◆ **Stored items**:

• • •

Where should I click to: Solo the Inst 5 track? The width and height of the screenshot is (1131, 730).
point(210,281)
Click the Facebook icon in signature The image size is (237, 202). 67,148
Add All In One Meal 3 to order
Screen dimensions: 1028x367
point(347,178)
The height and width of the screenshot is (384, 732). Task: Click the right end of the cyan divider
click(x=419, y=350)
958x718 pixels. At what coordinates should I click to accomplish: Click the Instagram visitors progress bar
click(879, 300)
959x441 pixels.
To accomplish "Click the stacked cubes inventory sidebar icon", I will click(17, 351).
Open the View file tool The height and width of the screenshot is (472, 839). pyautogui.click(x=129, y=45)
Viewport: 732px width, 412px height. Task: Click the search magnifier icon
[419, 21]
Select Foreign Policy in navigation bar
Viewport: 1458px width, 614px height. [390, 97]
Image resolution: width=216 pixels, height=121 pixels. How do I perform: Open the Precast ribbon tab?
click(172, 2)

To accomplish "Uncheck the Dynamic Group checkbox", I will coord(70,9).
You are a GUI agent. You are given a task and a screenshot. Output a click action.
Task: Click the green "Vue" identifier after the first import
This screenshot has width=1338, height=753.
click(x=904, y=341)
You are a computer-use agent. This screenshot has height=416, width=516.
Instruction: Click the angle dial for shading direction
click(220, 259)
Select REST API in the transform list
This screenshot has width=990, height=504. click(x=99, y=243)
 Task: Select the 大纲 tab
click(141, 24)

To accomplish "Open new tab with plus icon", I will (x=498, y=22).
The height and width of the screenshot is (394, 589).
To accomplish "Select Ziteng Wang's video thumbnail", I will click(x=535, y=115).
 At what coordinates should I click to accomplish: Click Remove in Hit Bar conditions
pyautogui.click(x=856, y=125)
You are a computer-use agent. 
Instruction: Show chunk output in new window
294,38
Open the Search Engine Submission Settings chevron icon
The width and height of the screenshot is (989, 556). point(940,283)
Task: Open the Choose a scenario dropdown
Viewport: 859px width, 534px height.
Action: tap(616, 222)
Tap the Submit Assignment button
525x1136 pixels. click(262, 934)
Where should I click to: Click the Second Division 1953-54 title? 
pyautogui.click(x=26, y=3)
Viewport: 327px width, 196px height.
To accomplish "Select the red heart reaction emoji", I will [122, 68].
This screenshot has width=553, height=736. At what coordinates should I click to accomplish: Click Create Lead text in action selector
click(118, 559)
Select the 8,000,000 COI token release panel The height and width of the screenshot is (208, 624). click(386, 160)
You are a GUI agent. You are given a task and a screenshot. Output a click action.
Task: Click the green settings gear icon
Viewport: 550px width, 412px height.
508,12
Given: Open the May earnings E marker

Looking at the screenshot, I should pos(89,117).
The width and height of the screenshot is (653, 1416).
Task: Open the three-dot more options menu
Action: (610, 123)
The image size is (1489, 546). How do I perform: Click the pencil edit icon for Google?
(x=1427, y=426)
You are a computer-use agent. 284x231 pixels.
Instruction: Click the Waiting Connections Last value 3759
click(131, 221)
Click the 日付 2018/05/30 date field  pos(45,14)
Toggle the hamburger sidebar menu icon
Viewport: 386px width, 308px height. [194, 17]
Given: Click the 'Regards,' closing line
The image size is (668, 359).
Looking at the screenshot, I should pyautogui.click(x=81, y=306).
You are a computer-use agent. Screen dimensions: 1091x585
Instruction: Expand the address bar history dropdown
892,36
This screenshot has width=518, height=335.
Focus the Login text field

• • •

◆ **ACTION ITEM**: Repeat exactly the lines from the line containing "Instruction: Expand the" through the last line of the records above, including both, and nothing else.

◆ **YOUR RESPONSE**:
Instruction: Expand the address bar history dropdown
892,36
This screenshot has width=518, height=335.
Focus the Login text field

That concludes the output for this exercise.